28 May 2019 · Athenkosi Sawutana
Higher education comes with a big price tag nowadays and many people have failed to reach their dreams because they cannot afford to pay for their studies.
According to data released by Old Mutual in 2018, parents can expect to pay up to an average of R265,000 towards their children’s tertiary education fees by 2035. This is only for their first year of study.
This will lead to an increase in the drop-out rate or a decrease in the number of higher education admissions.
Fees are not the only problem. A lack of knowledge about how to fund tertiary education can also lead to reduced admissions.
Student loans are among the options available to fund your studies, and this guide will help you take the right steps towards an educated and bright future.
A student loan is a loan that is designed to help students finance their tertiary education. This can be used to pay for your tuition, accommodation, study equipment, and books while you’re studying.
Different government departments sometimes offer loans to students in financial need to help them fund their studies. The Western Cape government has partnered with higher education and training colleges to provide loans for those who would like to pursue their studies at those colleges.
Banks, such as Standard Bank, FNB, Nedbank, and Absa, provide loans that are tailored to suit students. Institutions like Fundi, formerly known as EduLoan, also offer loans.
If you’re earning an income, you can present your payslip and other required documents to a credit provider of your choice. The credit provider will determine whether you qualify for the loan based on your income, credit record, and your affordability.
However, if you’re unemployed, you can ask anyone to act as a guarantor when you apply for a student loan. This does not have to be a parent. It could be a spouse, a friend, or anyone who will be responsible for the repayment of the loan if you fail to pay when you finish your studies.
You will need:
For the second and subsequent years of study your credit provider will require proof of the previous year’s academic results to ensure you have been permitted to continue your studies.
Tip: Click here to get a free credit report.

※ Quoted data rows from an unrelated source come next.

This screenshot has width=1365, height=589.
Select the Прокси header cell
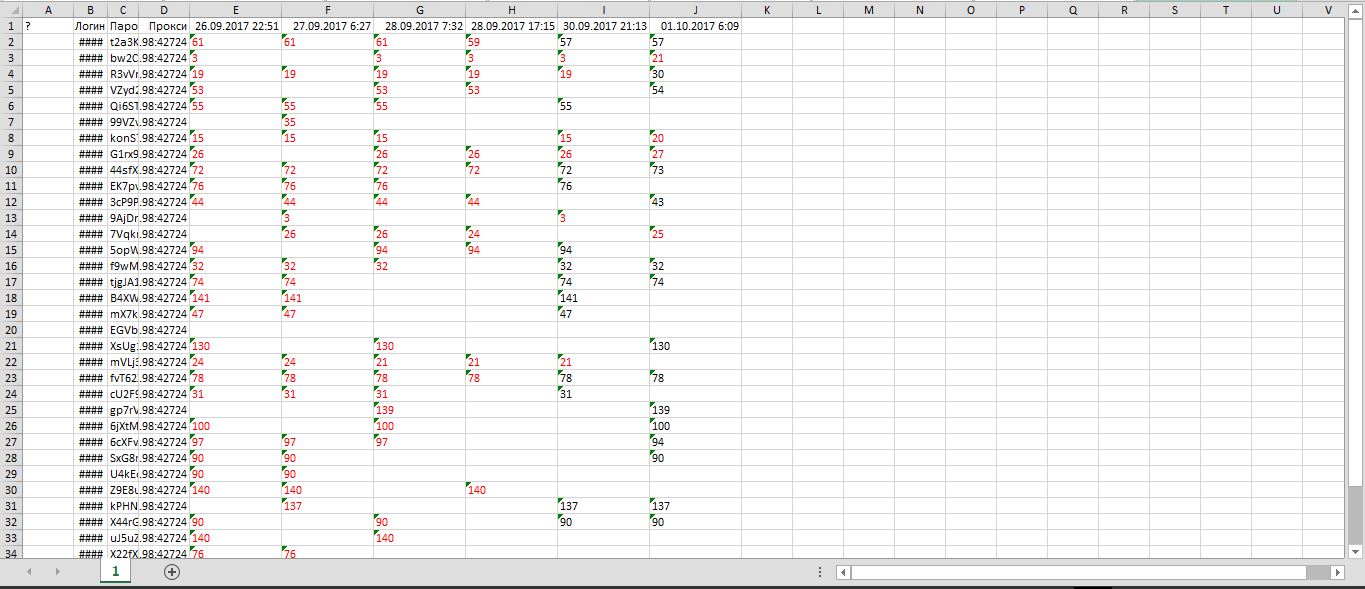(x=164, y=26)

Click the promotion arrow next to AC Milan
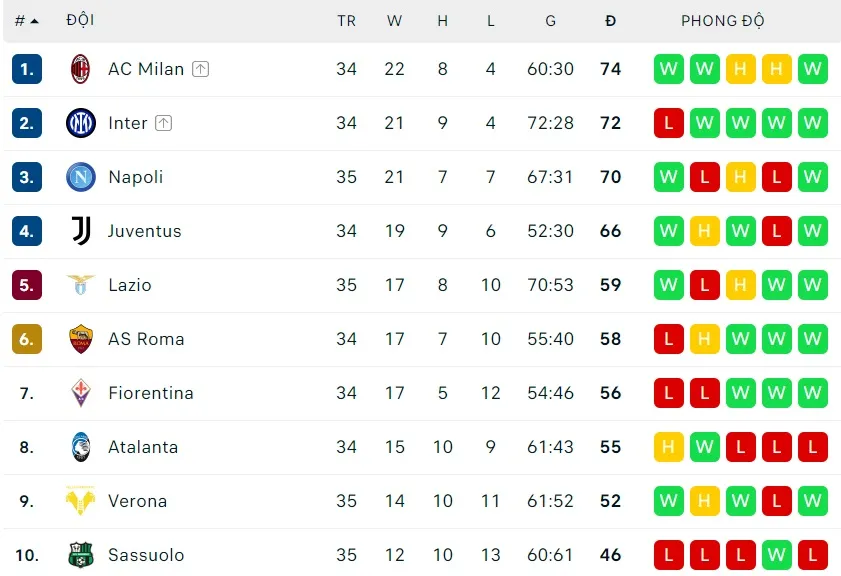coord(200,68)
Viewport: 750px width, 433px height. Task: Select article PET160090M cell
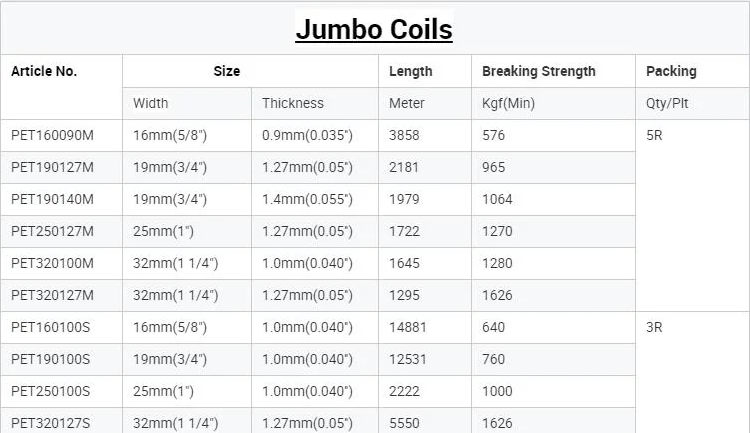tap(52, 135)
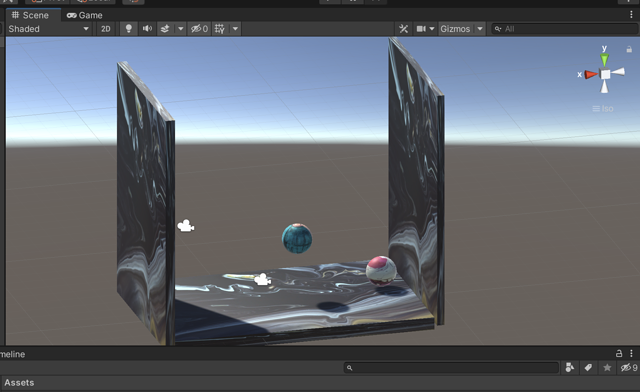Viewport: 640px width, 392px height.
Task: Select the Scene tab
Action: tap(31, 15)
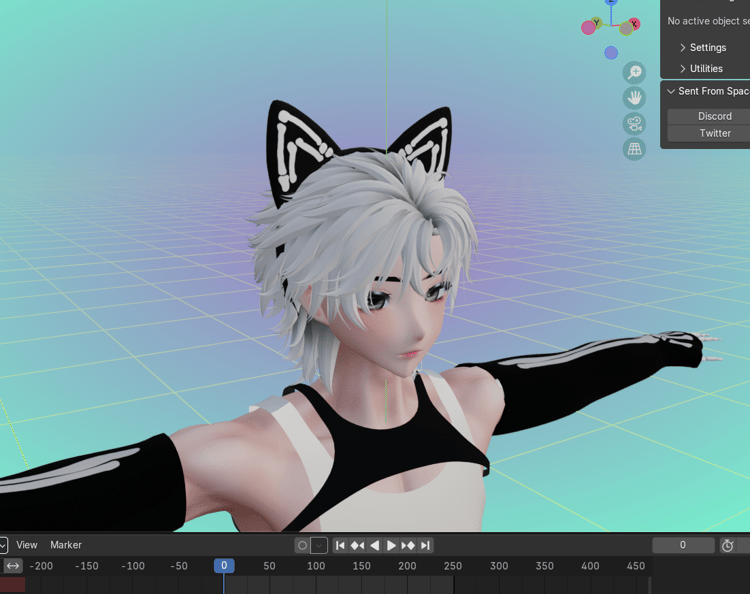Toggle the auto keying record button
This screenshot has width=750, height=594.
point(302,545)
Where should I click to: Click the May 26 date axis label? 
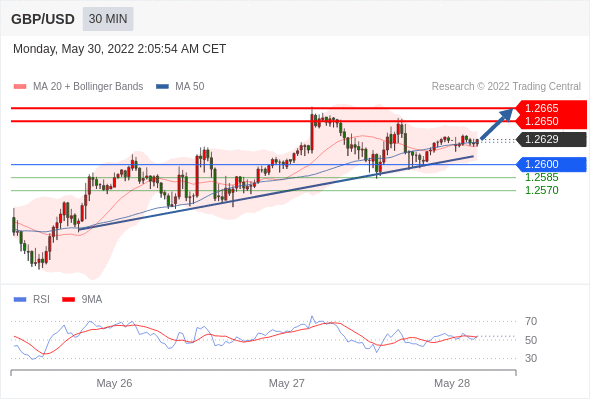point(114,383)
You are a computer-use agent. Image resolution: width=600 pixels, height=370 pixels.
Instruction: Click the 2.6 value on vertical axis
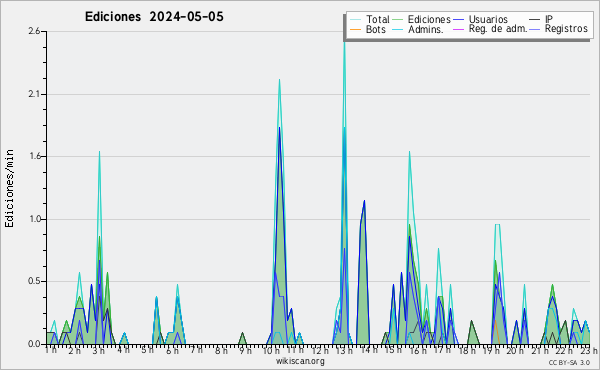pyautogui.click(x=34, y=31)
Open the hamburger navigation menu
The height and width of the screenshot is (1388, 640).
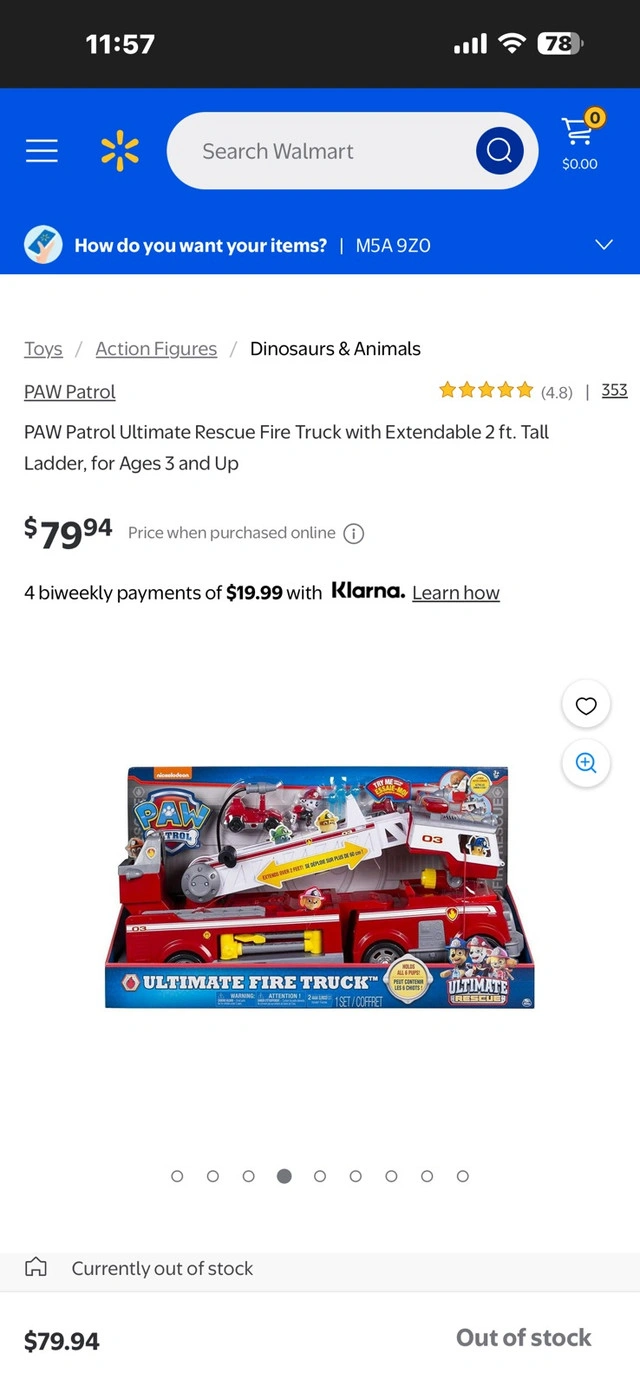42,151
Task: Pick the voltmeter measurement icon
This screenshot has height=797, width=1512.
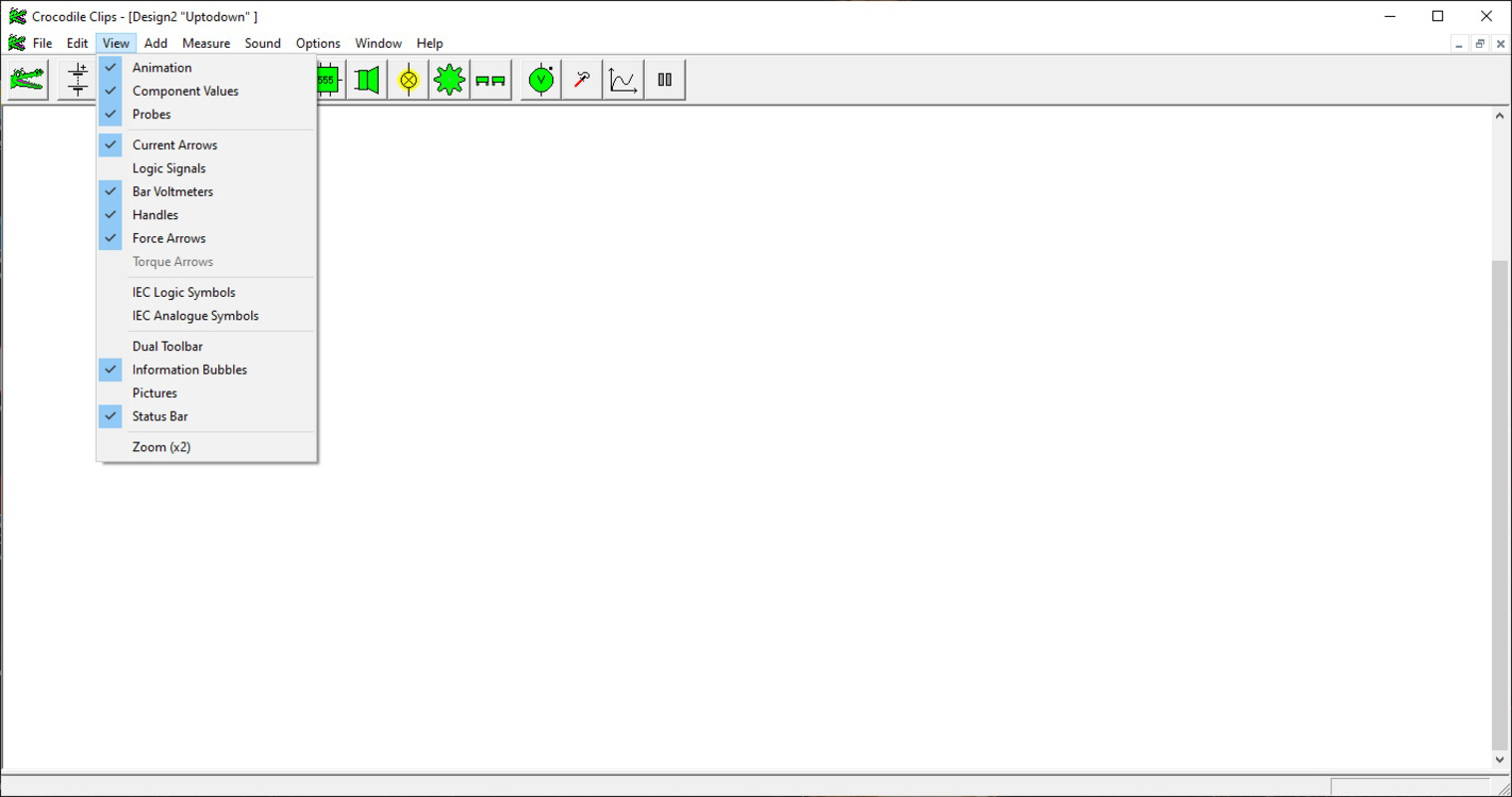Action: click(x=539, y=79)
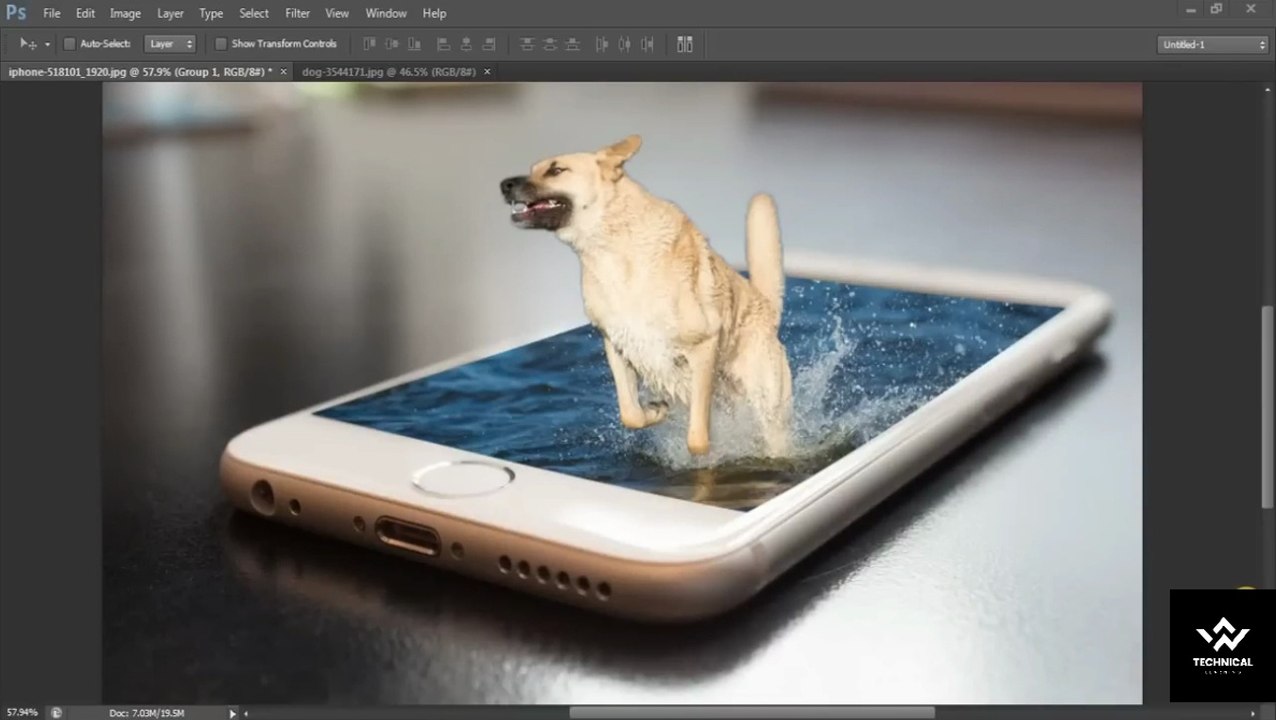Toggle Show Transform Controls checkbox
The height and width of the screenshot is (720, 1276).
[221, 44]
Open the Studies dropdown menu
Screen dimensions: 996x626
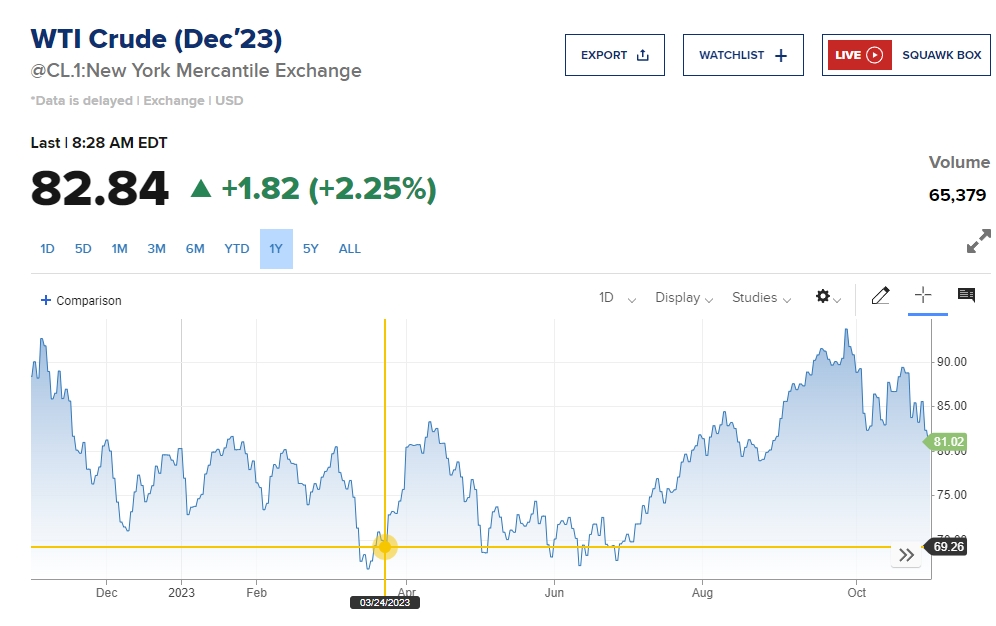coord(761,298)
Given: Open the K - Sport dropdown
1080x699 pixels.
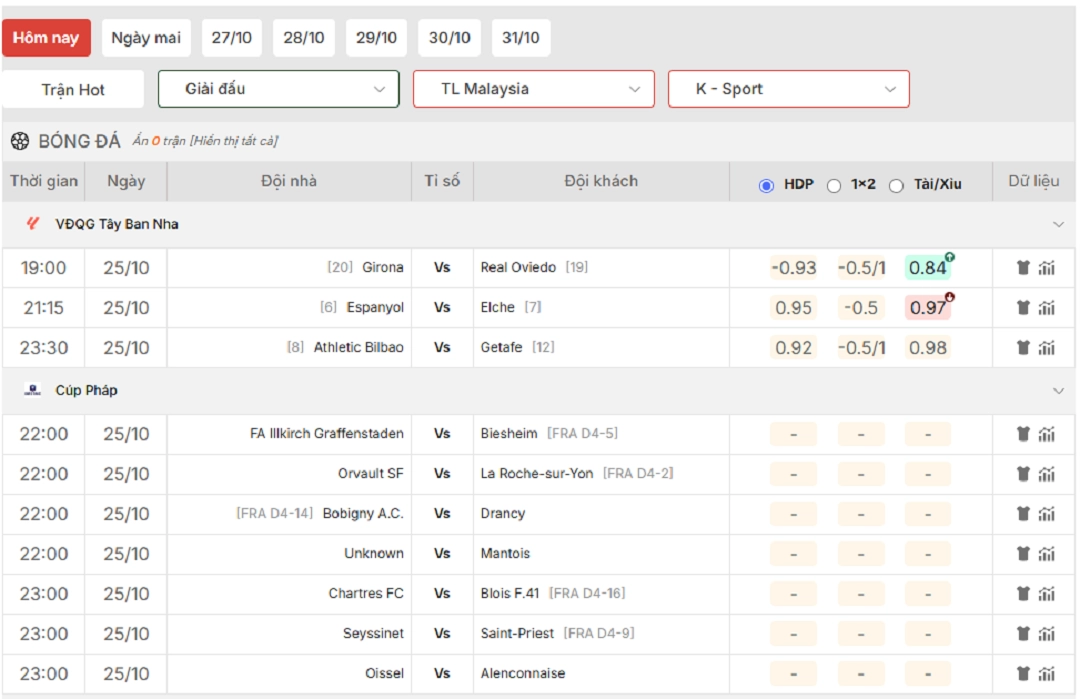Looking at the screenshot, I should pos(789,89).
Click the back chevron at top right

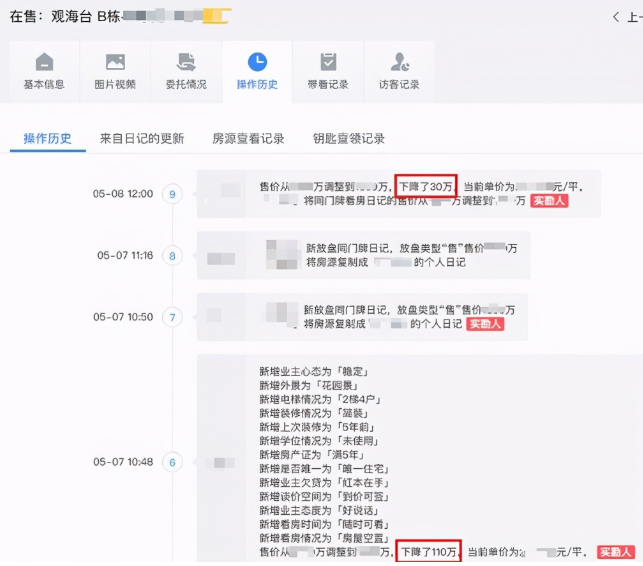pyautogui.click(x=616, y=17)
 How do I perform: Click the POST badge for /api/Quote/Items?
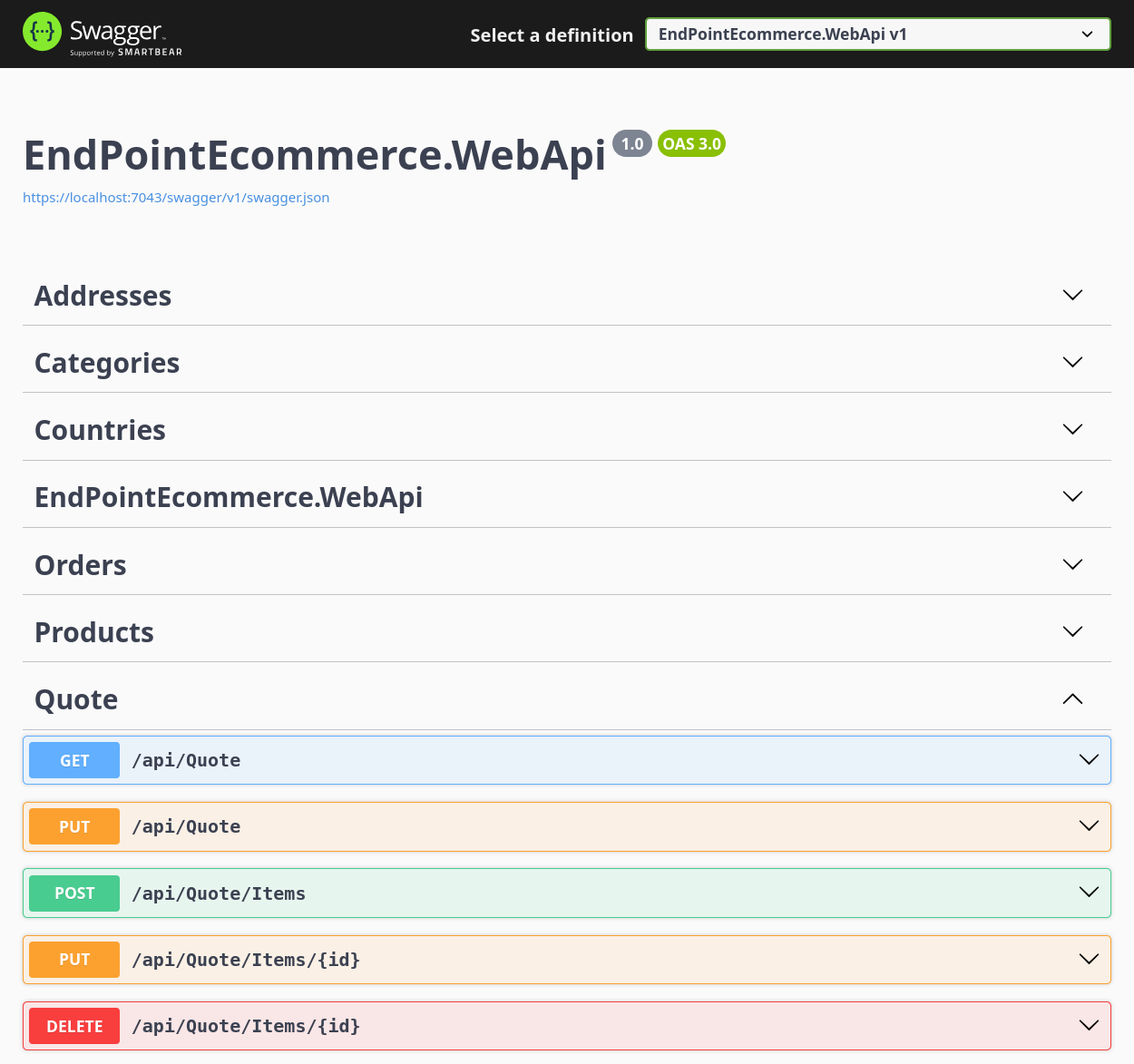[74, 893]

When you apply for a student loan, your credit provider will check your guarantor’s credit profile and assess the guarantor’s affordability. If his credit record is poor, your chances of getting the loan are slim. Click To Tweet
If your guarantor’s debt-to-income ratio is high, your application will be rejected, or you will receive a smaller amount than you initially applied for. Otherwise the guarantor will be charged higher interest rates.
Student loans tend to have lower interest rates compared to other loans. They usually start at 10.5%. However, this will depend on your guarantor’s credit profile and your credit provider.
Your guarantor needs to earn at least R3,000 a month. However, this varies according to different credit providers.
The type of qualification and the year of your study for will have an impact on your interest rates.
An initiation fee and a monthly service will also be charged to your student loan and this varies with every credit provider.
The bank will pay tuition and accommodation fees directly to the institution you have been admitted to. Some banks open a transactional account where they can transfer money for books and other expenses, such as travelling.
You will need to apply each year and the approval of your application will depend on your or your guarantor’s affordability. Loan amounts vary each year.
Depending on your credit provider, you can get up to R250,000 for a student loan. However, higher amounts are considered in some instances.
If you are planning to study at the following institutions, you will be eligible to apply for a student loan:
Both undergraduate and postgraduate studies are covered.
While you have obtained the loan with assistance of a guarantor, the loan is still under your name. The guarantor will have to make monthly payments while you’re still studying. However, once you start working you will have to take over and pay the remaining interest and the loan amount.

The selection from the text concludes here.